I’ve been away for so long – sorry but you never leave my heart and thoughts! Just wanted to check in here, say hi and encourage all those new to the AP.
It’s my 8th year on AP and 7 consecutive years of REVERSED ANA! With a very long standing but very moderate diffuse scleroderma without internal organ involvement, I started with just 100 mg twice daily. A year into AP and after ANA reversed to NEGATIVE, I’m on 100 mg once daily. I’ve started with a Canadian brand, blue-orange capsules (Stiefel) but I’ve changed brands several times as per the pharmacy supplies and for the last 2-3 years I have been on different tablets from the UK and the last one is Crescent, since capsules are no longer available. I’m doing great, the damage SD caused me is slowly but surely disappearing. And I’ve had SD for 37 years! First manifestation – Raynaud’s at the age of 3 (most likely after CMV virus 6 months prior and frequent tonsillitis) and full SD albeit without any internal organ involvement, by the age of 11. My early years were painful and I spent some time in hospitals (rheumatic fever, tonsils removed, etc.). Yet I pushed myself through the pain and did gymnastics (even received junior level certifications) between ages 7 and 11 and ballroom dancing from 11 till 14. Then, it all slowed and stabilised by age 18. I’m 40 now, mum of 2 beautiful, healthy kids. I’m very active – working, travelling, doing everything, walking/cycling almost daily 8 km…
I was mainly unaware of my diagnosis till I had both my kids! My mum kept the secret from me… She always said, “You just have Raynaud’s…”. Although I often researched Raynaud’s and saw it often associated with SD, I was sure I had none of the terrifying condition and did not think much of that… till after I had my second kid and my finger ulcer would not heal for over 1 year – an absolute record even for me! I was curious as during my pregnancy with my number 1. I was tested ANA positive, so by then I already started thinking that I may have a bit more than just Reynaud’s. My obstetrician supervised me closely but all went well (except for and early labour at 36 weeks, typical for SD patients. C section, of course as there was NO CHANCE I could have my baby naturally). Then I had my son – born 2 years after my daughter, also through-section but full term this time. I did no investigation till after my son and the bad finger…

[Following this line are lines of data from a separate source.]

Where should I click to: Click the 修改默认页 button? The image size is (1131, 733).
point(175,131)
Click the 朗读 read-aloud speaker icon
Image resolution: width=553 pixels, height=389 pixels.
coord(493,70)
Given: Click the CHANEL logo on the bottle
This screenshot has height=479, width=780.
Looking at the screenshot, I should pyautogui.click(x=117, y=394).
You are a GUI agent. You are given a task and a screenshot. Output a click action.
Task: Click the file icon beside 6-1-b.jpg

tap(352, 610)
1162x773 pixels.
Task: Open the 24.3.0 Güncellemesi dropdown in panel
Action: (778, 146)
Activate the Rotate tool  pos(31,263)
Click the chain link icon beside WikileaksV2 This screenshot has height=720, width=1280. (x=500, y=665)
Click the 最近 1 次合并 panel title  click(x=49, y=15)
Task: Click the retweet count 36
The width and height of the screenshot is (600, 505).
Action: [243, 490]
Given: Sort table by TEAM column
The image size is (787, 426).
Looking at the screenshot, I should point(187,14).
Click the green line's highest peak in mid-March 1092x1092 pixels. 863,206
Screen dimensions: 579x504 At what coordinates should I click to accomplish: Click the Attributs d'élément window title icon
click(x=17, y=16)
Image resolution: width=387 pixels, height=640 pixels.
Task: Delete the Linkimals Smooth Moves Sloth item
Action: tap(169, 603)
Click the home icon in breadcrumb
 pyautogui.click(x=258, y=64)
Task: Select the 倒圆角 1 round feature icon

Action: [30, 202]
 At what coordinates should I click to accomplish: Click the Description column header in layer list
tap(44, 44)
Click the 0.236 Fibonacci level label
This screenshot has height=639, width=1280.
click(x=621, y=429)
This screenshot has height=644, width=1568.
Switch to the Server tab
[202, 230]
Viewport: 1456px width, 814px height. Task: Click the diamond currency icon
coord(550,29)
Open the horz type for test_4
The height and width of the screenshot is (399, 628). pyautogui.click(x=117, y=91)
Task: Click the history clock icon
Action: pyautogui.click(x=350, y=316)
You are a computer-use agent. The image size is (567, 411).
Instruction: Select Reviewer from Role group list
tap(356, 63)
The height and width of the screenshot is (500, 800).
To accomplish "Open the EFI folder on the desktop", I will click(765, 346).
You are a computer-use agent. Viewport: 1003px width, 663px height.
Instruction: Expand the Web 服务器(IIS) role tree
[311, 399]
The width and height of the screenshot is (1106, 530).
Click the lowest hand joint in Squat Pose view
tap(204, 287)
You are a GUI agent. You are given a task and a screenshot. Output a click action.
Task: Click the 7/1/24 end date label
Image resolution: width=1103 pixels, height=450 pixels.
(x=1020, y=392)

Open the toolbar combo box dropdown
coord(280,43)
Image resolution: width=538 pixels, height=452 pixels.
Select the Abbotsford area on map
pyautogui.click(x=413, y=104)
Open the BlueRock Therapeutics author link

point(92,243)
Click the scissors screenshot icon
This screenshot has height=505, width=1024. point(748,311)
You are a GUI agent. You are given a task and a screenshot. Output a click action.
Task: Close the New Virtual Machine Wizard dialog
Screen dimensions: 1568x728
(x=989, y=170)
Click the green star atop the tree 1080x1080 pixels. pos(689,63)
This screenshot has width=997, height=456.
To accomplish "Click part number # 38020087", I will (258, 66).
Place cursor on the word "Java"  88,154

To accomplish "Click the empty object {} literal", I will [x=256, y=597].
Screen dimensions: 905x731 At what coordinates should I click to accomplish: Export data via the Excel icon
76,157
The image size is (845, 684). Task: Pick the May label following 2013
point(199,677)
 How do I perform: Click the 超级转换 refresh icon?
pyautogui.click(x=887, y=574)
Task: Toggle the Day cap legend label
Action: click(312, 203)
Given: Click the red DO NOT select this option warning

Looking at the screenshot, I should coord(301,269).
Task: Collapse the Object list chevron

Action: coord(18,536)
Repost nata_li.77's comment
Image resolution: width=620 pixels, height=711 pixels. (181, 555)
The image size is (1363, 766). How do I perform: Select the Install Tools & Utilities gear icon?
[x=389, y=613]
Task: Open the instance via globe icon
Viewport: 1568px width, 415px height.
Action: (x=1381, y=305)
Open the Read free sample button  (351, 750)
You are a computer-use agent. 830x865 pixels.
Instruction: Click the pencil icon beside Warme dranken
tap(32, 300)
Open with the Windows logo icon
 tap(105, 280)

I have to say after childhood, I did not really suffer much either – my main problem was my very dry skin, being underweight or just normal but really skinny and painful finger ulcers (plus changed face as I realise only now – after my face started going back to my natural normal). By this time I was so used to the pain and my limited state that I felt normal and thought nothing of it… The reason for such favourable state? I think tetracycline mum gave me as a child for my frequent throat infections (she is a doc)… And positive thinking… or rather not thinking about SD at all (as I did not know I had one!).
So, after my prolonged finger episode, I finally got diagnosed and started the AP – April 2010. In one year, the ANA was sera-converted to negative and remains as such. My body is changing towards better constantly… I’m discovering my body again as I’m not used to being normal – all I remember is being “sclerodermic”… I tolerate cold MUUUCH better and last X-mas I even learnt skiing and was totally fine skiing 4-5 hrs in a row on blue slopes. My next challenge – red slopes!
I get my prescriptions from Dr. S. in Iowa’s office in the US and buy meds from buylowdrugs.com in Canada. We are on our way out of the UAE/Dubai – in March 2020 we will be leaving Dubai for good, moving back to the UK where my husband is from. There, I will probably find an AP therapist, for my routine checks as well as my prescription. Or I may stay with Dr. S, not sure about this yet.
So, this is the quick hi and to say that AP did wonders with me! I’m a walking living medical miracle thanks to Dr. Brown and Road Back!